Reef fish, such as emperors, tropical snappers and rockcods, help control the number of crown-of-thorns starfish on the Great Barrier Reef, according to a new study from the Australian Institute of Marine Science. Coral.
Published today in Nature Communication, the study found that the abundance of coral-eating starfish increases where the fish species known to eat starfish are suppressed.
Crown of Thorns Starfish (acanthaster spp.) are native to Indo-Pacific coral reefs. They are a major contributor to coral loss when found in large numbers, as they feed on the living tissues of many hard coral species. On the Great Barrier Reef, four outbreaks have occurred since the 1960s – the most recent is still ongoing.
“More than 50 years ago, it was feared that predator removal could contribute to starfish outbreaks. However, at the time, only one predator of the starfish was known, the sea giant newt,” said Dr Frederieke Kroon, AIMS ecologist and lead author. .
“Recent studies have revealed that nearly a hundred species of coral reef organisms feed on different life stages of the starfish. popular seafood species such as emperors, tropical snappers and rockcods.
“Our study is the first to explore how harvests of these fish species may affect starfish abundance.”
First, the team compared long-term data from AIMS on the abundance of coral reef fish and starfish collected from open and closed reefs. On reefs closed to fishing, the biomass of emperors, snappers and cod was 1.4 to 2.1 times higher and densities of starfish almost three times lower than those on reefs open to fishing. the Peach.
“It is well known that no-take marine reserves increase fish biomass and the diversity of large fish. Previous studies have suggested that marine reserves may also influence starfish numbers, but our study provides strong evidence that there are fewer crown-of-thorns starfish on reefs with more predatory fish,” Dr Kroon said.
Scientists also compared 30 years of reef fish harvest data from the Queensland Department of Agriculture and Fisheries with crown-of-thorns starfish abundance data from Long-Term Reef Monitoring. of AIMS over the same period.
Dr Kroon said the relationship between fishery harvests and starfish numbers was striking.
“We found that the density of crown-of-thorns starfish increased in areas where more reef fish biomass was harvested,” she said.
“This relationship was strong for the emperors, especially the robin and star emperors [Lethrinus miniatus and L. nebulosus]both of which are well-known predators of the crown-of-thorns starfish.”
The relationship was also strong for tropical snappers and rockcod, including coral trout (Plectropome spp. and Smallpox spp.).
“Since adult coral trout are not known to eat crown-of-thorns starfish, we are interested in what might explain this relationship. One possibility is that juvenile coral trout eat small starfish, as part of their invertebrate diet,” Dr Kroon said. .
“Combined, our results suggest that removal of emperors, tropical snappers, and rockcod contribute to increased starfish numbers.”
The results provided an opportunity to investigate new tools for controlling disease outbreaks on the Great Barrier Reef and possibly in the Indo-Pacific, such as targeted fisheries-based management.

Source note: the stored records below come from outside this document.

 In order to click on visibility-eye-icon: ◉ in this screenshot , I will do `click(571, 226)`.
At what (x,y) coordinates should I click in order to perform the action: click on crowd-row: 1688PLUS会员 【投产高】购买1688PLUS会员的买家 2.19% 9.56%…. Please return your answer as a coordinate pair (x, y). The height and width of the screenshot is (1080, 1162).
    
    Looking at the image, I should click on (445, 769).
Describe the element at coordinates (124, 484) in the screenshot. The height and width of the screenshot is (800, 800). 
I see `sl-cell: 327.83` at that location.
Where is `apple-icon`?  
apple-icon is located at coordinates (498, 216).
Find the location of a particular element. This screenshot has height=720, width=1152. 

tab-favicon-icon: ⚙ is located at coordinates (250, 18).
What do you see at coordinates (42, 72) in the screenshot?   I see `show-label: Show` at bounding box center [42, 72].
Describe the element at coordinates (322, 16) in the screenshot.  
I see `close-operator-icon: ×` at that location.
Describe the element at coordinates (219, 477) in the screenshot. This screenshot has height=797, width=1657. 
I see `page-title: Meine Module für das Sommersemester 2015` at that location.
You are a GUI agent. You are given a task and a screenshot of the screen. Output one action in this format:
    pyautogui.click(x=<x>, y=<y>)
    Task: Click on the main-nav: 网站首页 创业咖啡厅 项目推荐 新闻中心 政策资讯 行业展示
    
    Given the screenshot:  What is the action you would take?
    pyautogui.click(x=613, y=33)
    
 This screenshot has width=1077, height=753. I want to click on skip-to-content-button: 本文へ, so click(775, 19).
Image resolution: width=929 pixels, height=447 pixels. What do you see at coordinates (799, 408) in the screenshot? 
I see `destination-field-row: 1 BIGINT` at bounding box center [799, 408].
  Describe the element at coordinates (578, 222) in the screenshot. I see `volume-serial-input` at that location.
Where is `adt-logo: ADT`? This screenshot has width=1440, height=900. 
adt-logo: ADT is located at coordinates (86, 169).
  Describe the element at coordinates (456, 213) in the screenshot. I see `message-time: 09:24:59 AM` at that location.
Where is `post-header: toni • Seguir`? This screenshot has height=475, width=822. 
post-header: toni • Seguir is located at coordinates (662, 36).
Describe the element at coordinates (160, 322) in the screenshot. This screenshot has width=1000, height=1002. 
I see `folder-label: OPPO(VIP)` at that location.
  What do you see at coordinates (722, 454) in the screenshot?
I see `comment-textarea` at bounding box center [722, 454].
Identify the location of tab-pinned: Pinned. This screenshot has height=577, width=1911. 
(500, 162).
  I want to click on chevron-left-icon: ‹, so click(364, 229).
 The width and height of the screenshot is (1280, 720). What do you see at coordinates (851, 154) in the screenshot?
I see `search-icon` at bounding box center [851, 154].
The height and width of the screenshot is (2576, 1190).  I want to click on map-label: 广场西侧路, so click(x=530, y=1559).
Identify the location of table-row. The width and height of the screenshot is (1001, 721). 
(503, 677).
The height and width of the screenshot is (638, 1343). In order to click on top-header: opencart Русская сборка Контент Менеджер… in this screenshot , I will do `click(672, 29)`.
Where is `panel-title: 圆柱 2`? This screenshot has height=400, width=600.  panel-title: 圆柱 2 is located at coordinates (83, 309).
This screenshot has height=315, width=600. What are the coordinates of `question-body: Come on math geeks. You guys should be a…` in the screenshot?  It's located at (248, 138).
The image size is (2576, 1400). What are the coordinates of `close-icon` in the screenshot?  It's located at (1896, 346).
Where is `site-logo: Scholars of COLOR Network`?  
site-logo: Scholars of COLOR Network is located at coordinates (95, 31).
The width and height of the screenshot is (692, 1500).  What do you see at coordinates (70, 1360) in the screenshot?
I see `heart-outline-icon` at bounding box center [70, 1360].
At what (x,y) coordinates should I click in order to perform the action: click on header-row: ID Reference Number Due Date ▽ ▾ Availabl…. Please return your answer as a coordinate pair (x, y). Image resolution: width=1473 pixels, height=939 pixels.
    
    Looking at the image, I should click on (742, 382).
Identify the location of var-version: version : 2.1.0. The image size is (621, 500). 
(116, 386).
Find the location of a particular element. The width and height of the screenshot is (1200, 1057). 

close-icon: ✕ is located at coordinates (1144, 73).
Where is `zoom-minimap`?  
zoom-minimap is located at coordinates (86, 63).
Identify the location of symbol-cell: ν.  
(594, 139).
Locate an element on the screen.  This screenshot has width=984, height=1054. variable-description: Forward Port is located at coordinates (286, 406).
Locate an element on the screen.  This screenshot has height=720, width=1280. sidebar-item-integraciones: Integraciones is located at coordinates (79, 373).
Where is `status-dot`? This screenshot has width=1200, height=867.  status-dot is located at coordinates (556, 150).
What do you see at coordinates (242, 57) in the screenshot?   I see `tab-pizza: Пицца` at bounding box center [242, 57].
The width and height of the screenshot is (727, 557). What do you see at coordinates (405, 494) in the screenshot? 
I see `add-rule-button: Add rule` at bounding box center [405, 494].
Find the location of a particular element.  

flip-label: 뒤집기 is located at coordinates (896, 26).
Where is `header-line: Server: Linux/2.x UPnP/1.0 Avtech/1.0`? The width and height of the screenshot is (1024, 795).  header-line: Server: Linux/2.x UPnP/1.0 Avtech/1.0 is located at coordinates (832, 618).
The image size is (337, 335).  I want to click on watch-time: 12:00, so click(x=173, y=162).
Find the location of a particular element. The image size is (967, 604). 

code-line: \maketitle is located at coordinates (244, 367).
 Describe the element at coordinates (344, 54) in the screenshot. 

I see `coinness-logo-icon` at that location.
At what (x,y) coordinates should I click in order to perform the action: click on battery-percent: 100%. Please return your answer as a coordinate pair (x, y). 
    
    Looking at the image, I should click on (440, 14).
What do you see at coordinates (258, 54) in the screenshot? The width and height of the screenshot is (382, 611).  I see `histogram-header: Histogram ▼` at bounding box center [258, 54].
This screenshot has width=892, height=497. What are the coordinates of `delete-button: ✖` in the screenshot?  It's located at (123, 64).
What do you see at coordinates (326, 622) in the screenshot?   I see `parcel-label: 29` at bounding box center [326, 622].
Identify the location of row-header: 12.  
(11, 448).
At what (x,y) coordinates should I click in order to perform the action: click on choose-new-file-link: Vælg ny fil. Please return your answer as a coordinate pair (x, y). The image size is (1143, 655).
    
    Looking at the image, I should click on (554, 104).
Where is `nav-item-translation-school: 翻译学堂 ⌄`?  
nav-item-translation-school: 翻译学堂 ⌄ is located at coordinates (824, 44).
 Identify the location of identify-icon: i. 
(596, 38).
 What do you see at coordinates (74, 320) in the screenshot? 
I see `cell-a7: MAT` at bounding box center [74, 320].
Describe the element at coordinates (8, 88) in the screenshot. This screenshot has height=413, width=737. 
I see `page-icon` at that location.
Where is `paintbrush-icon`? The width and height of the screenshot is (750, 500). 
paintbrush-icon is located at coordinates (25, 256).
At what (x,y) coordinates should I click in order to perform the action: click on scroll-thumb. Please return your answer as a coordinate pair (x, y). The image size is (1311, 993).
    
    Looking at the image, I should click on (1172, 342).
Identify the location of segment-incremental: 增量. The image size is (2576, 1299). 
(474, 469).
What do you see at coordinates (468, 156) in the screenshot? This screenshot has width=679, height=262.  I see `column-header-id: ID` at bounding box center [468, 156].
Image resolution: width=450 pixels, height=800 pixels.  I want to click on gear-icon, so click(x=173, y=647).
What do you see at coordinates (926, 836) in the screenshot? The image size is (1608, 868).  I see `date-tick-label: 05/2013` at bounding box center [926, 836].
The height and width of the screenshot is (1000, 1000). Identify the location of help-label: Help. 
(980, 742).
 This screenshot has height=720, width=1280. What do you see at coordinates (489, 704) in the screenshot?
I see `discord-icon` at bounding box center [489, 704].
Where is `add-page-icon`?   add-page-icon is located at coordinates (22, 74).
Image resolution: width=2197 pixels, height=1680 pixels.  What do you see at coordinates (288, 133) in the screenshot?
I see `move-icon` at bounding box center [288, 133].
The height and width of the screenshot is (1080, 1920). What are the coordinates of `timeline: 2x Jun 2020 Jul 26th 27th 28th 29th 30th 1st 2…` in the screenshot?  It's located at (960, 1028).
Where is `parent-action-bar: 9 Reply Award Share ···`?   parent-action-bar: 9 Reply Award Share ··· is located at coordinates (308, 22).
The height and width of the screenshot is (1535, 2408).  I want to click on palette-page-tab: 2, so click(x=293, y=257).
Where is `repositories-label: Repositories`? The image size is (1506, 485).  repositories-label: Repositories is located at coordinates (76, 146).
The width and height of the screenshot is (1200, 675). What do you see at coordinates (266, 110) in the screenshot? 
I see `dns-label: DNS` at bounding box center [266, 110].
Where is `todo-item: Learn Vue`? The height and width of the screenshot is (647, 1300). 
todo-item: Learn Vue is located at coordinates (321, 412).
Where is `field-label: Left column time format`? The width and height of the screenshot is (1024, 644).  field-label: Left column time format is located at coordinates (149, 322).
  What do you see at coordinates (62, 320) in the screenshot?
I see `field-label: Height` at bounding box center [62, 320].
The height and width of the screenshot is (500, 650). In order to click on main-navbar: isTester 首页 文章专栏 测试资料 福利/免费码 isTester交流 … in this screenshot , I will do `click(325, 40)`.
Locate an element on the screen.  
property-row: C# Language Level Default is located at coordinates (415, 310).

“Outbreaks of starfish continue to be a major cause of coral loss, but unlike other pressures like climate change, they can be managed locally and regionally,” Dr Kroon said.
“Targeted fishery-based management, in combination with current crown-of-thorns starfish management interventions such as direct manual control, could help further control outbreaks.”
Dr Kroon said the findings made a significant contribution to understanding possible drivers of starfish outbreaks, such as the natural tendency of starfish to reproduce in large numbers and the role of food quality. water, because they are not mutually exclusive.
“It’s most likely not one, but several factors that contribute to outbreaks,” she said.
“Large-scale, long-term data such as those used in this study, along with experimental studies are the best scientific tools we have to help understand the complexity of outbreaks of crown-of-thorns starfish and to implement effective and efficient management interventions for their control.”